Your comment, Stewart, made me think of this story, in the early days of Ellen White:

     Soon after our return from the camp meeting, I, with several others, was taken into the church on probation. My mind was very much exercised on the subject of baptism. Young as I was, I could see but one mode of baptism authorized by the Scriptures, and that was immersion. Some of my Methodist sisters tried in vain to convince me that sprinkling was Bible baptism. The Methodist minister consented to immerse the candidates if they conscientiously preferred that method, although he intimated that sprinkling would be equally acceptable with God. { 1T 19.5}
Finally the time was appointed for us to receive this solemn ordinance. It was a windy day when we, twelve in number, went down into the sea to be baptized. The waves ran high and dashed upon the shore; but as I took up this heavy cross, my peace was like a river. When I arose from the water, my strength was nearly gone, for the power of the Lord rested upon me. I felt that henceforth I was not of this world, but had risen from the watery grave into a newness of life. { 1T 20.1}
 The same day in the afternoon I was received into the church in full membership. A young woman stood by my side who was also a candidate for admission to the church. My mind was peaceful and happy till I noticed the gold rings glittering upon this sister’s fingers, and the large, showy earrings in her ears. I then observed that her bonnet was adorned with artificial flowers, and trimmed with costly ribbons arranged in bows and puffs. My joy was dampened by this display of vanity in one who professed to be a follower of the meek and lowly Jesus. { 1T 20.2}
 I expected that the minister would give some whispered reproof or advice to this sister; but he was apparently regardless of her showy apparel, and no rebuke was administered. We both received the right hand of fellowship.

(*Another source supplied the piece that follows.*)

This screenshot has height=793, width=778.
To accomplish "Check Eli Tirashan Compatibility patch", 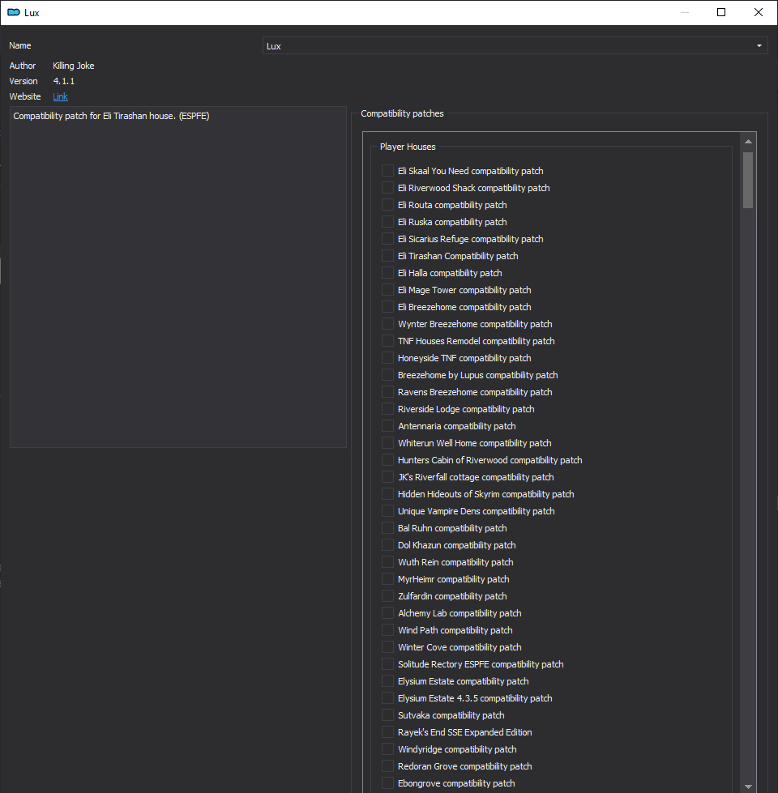I will tap(387, 256).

The hand decorated with jewels was clasped by the representative of Christ, and both our names were registered upon the church book. { 1T 20.3}
This circumstance caused me no little perplexity and trial as I remembered the apostle’s words: “In like manner also, that women adorn themselves in modest apparel, with shamefacedness and sobriety; not with broided hair, or gold, or pearls, or costly array; but (which becometh women professing godliness) with good works.” The teaching of this scripture seemed to be openly disregarded by those whom I looked upon as devoted Christians, and who were much older in experience than myself. If it was indeed as sinful as I supposed, to imitate the extravagant dress of worldlings, surely these Christians would understand it and would conform to the Bible standard. Yet for myself I determined to follow my convictions of duty. I could but feel that it was contrary to the spirit of the gospel to devote God-given time and means to the decoration of our persons—that humility and self-denial would be more befitting those whose sins had cost the infinite sacrifice of the Son of God. { 1T 20.4}

I have felt very much like Ellen White felt, when I’ve witnessed baptisms where it was obvious by what the candidates wore that they had not separated from the world. In fact, one was so horrible, we walked out.